# Terrell Owens Released by Cowboys



## mjschijf (Oct 1, 2007)

http://nfl.fanhouse.com/2009/03/05/terr ... y-cowboys/

Pretty smart move, in my opinion.


----------



## Longgun (Sep 7, 2007)

best news for the cowboys in aloooong time...


----------



## proutdoors (Sep 24, 2007)

It may help in the long run, but that $9 million salary against the 2009 salary cap will hurt big time. I dislike Owens, but I really dislike Jerry Jones. As long as that buffoon is in charge karma will work against them.


----------



## orvis1 (Sep 7, 2007)

Sounds like the cowboys will be in the market for a anquon boldon or torry holt. Jerry jones has a roll of 5 dollar bills he uses for toilet paper, so the money isn't the issue. Sounds like owens is going to be a raider or a ******* the only 2 teams dumber than the cowboys.


----------



## Riverrat77 (Sep 7, 2007)

orvis1 said:


> Sounds like the cowboys will be in the market for a anquon boldon or torry holt.
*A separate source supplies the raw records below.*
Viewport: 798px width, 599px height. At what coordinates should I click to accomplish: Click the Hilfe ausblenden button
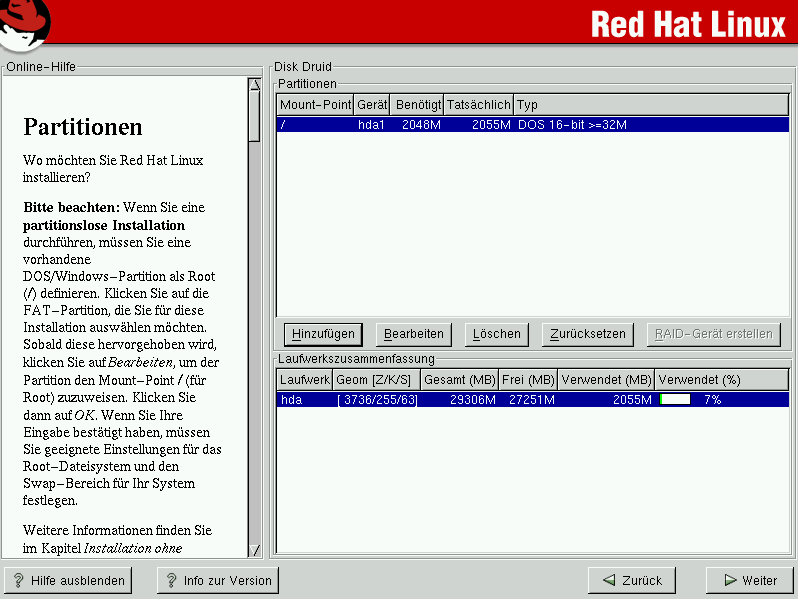pyautogui.click(x=68, y=580)
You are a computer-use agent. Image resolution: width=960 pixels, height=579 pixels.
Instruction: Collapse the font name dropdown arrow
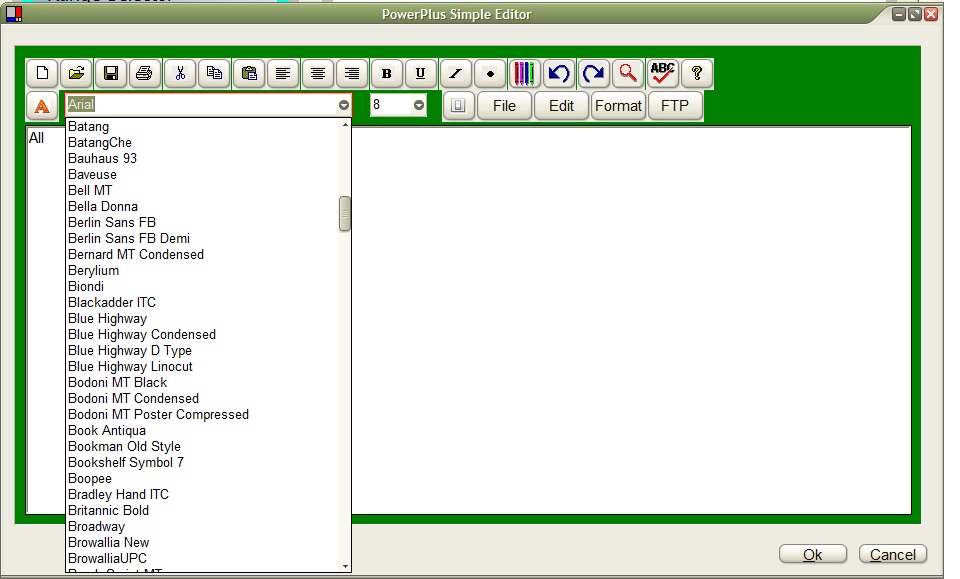[344, 105]
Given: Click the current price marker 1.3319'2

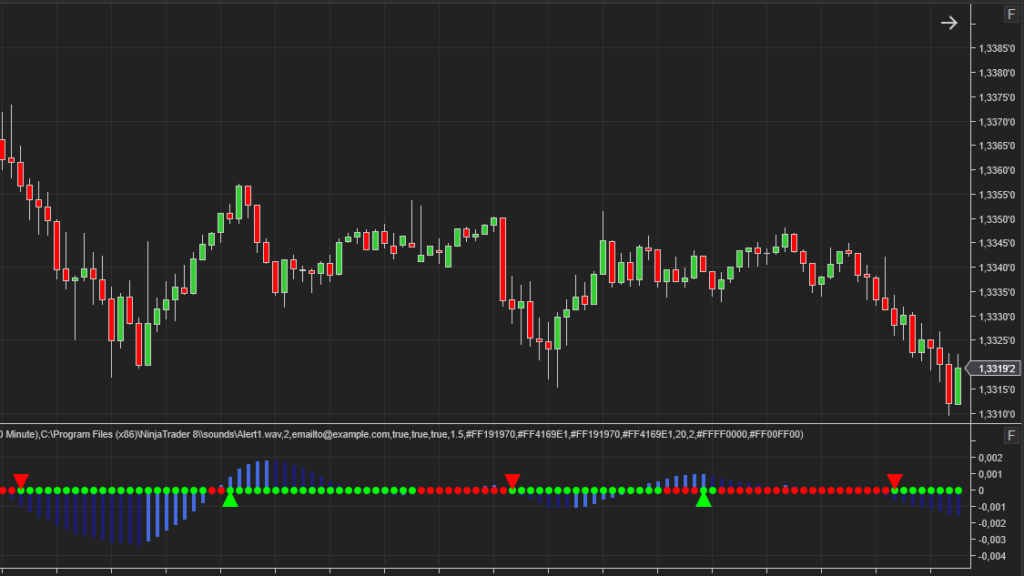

That would be nice.... two dedicated and talented recievers like that.... certainly would be put to good use. Guy I work with told me about Owens.... he goes to Washington, he's going to eat up that quarterback when things go south. :?


----------



## mjschijf (Oct 1, 2007)

Riverrat77 said:


> orvis1 said:
> 
> 
> > Sounds like the cowboys will be in the market for a anquon boldon or torry holt.
> ...


They have been saying on ESPN that they don't think Washington is an option. I guess they have a couple of young receivers that they drafted last year, as well as veterans Randel El and Santana Moss.

As much as T.O. would want to play for a winning team, I'm not sure if anyone besides the Raiders would be dumb enough to sign him.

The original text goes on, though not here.